Ulfric turned his head, chuckling lowly again. "To be especially heralded by the dawn chorus?"
Sottë shakingly breathed a laugh at that. "Yep. But he's just a child. Simply that."
"I wouldn't say just. That's a sign of victory for the war just past. That's perfect for us."
"I suppose you're right."
She held out the index finger of her right hand, stroking the tiny length of the boy's soft cheek.
"I didn't begin to think of names without you, by the way." Ulfric half lied. He had thought of it, but wouldn't have been able to decide without her.
"Good." Sottë was still seemingly entranced by the boy.
"You can hold him, if you like." Ulfric said, watching her mouth fall open before it was quickly closed again.
"I would like that."
He guided her in the proper way to lift and hold the child, having been shown himself by Alda mere hours beforehand. Moving to stand more behind her to help, Ulfric still held a hand to the back of the child's head from showing her how to support it.
"Ulfric?" Sottë breathed, eyes still on the child.
"Yes?"
"What was your father's name?"
"My father's name? That would be Ásketill."
Immediately, Sottë burst out laughing, her grip on the baby tightening instinctively.
"What? What's wrong with Ásketill?"
"Nothing!" She looked up to meet Ulfric's eyes with mischievous humour in every feature. She would definitely be the death of him. "Well, it's a bit old fashioned, isn't it? I mean…"ass" and "kettle"?"
"Hey! I remember him saying it meant "divine kettle" at some point. That's a nice meaning."
She burst into full, unrestrained chortling now. "Oh, Talos, I have to stop."
Sottë winced in pain, consciously exhaling and inhaling for a few moments to calm herself, eyes never leaving his.
"But I seem to remember that everyone had called him Bjorn since he was old enough to walk."
"Hmm," Sottë issued. "Bjorn. What do you think?"
"I like it. I like it a lot."
"So we're agreed?"
"We are."
"Bjorn." Sottë near-cooed down at their son. Ulfric allowed himself to grinned, relinquishing the stoic manner he had upheld these past few hours. He joined her in peering down at the newly-named Bjorn. His only discernible feature at this age was his blue-to-grey eyes, peering up at them innocently.
"Our very own lucky charm." Ulfric laughed, nudging his wife with his elbow playfully.
"Hopefully more lucky than a rabbit's foot." Sottë smiled.
There were very particular traditions within a Nordic court, and, strangely enough to most outsiders, there were many unwritten laws about relationships and their conduct. One of these happened to be very similar to the one Sottë had both dreaded and thanked Talos for only weeks prior, in which it was dictated that a widow of the court was expected to have at least a three month mourning period before remarrying. That, she had been thankful for, preventing her from being forced into a remarriage. However, this particular tradition, the tradition that dictated it improper for a married couple of the court to be seen entering the same bedroom (almost to the point of near scandal), was driving her crazy. It did nothing to assuage her post-pregnancy feelings.
Sottë had just finished a particularly light training session to ease herself into dusk as Ulfric cared for Bjorn in the library. She could see the man attempting to read some dusty old tome to the one-month-old.
Ulfric had, being ever the unexpected gentleman, taken the room along the hall, the room she had been holed up in when she had damaged her left arm. The arm had never reset properly at the wrist, and it was with great sadness that her trademark double swords had declined to one sole and lonely sword in her right hand. She had even reassumed combat training (if light to begin with), it being well past a month since she had given birth. She finished a particularly short session and ascended the stairs to rest for the night. If Ulfric seemingly took court norms so seriously, then she supposed that she would have to appear to, as well.

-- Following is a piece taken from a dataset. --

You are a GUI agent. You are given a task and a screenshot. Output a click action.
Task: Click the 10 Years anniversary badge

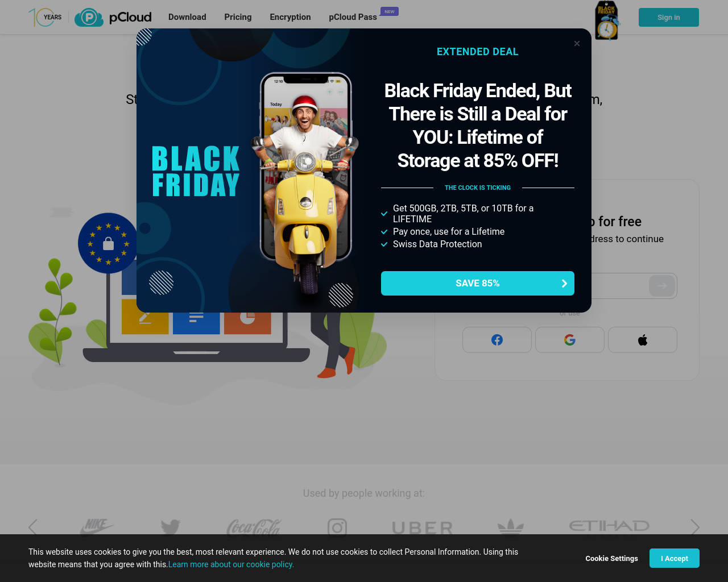pyautogui.click(x=45, y=17)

Sottë quickly changed from her new light armour to a loose white nightgown. She cast her eyes around the room, sighing as she settled herself alone in her bed to return to her page in Of Fjori and Holgeir. Despite it being a relatively short read, she had felt herself drifting into sleep halfway through the book, still sat upright in her bed.
She was awoken by the bedroom door being opened an hour later.
"I thought you might like to see Bjorn again before the end of the night," Ulfric said, sitting himself near Sottë's feet, her knees still being a suitable shelf for her book.
"That would be lovely." Sottë smiled slightly groggily, slipping the book to the bedside table and taking the youngster as he offered him to her.
"Drem yol lok, youngster," she smiled down at him, watching the expressionless eyes move about in his unblemished face.
Ulfric laughed at that, "Don't confuse the child."
Sottë gaped at him in mock offense. "Says the one who practically was reared by the Greybeards."
She had muttered that as an afterthought, and Ulfric quirked an eyebrow at that.
"I don't remember ever telling you that."
Sottë looked sheepish at that, snapping her head up from Bjorn.
"Er, wha-? I…you must have." She trailed up, hiding the blush that was setting in.
"Unless you read up on me when you went to the Greybeards?"
Sottë raised her eyes to the ceiling in exasperation, yet the blush setting in across her cheeks made it obvious that he was right.
"I don't care, I'm not embarrassed. We're married with a child, it was an age ago."
"Oh don't back out of it now! I think it's sweet." Ulfric chuckled, edging subconsciously towards her along the bed. They were dangerously close. He could see the movement of her throat as she breathed. Her lips were ever so slightly parted.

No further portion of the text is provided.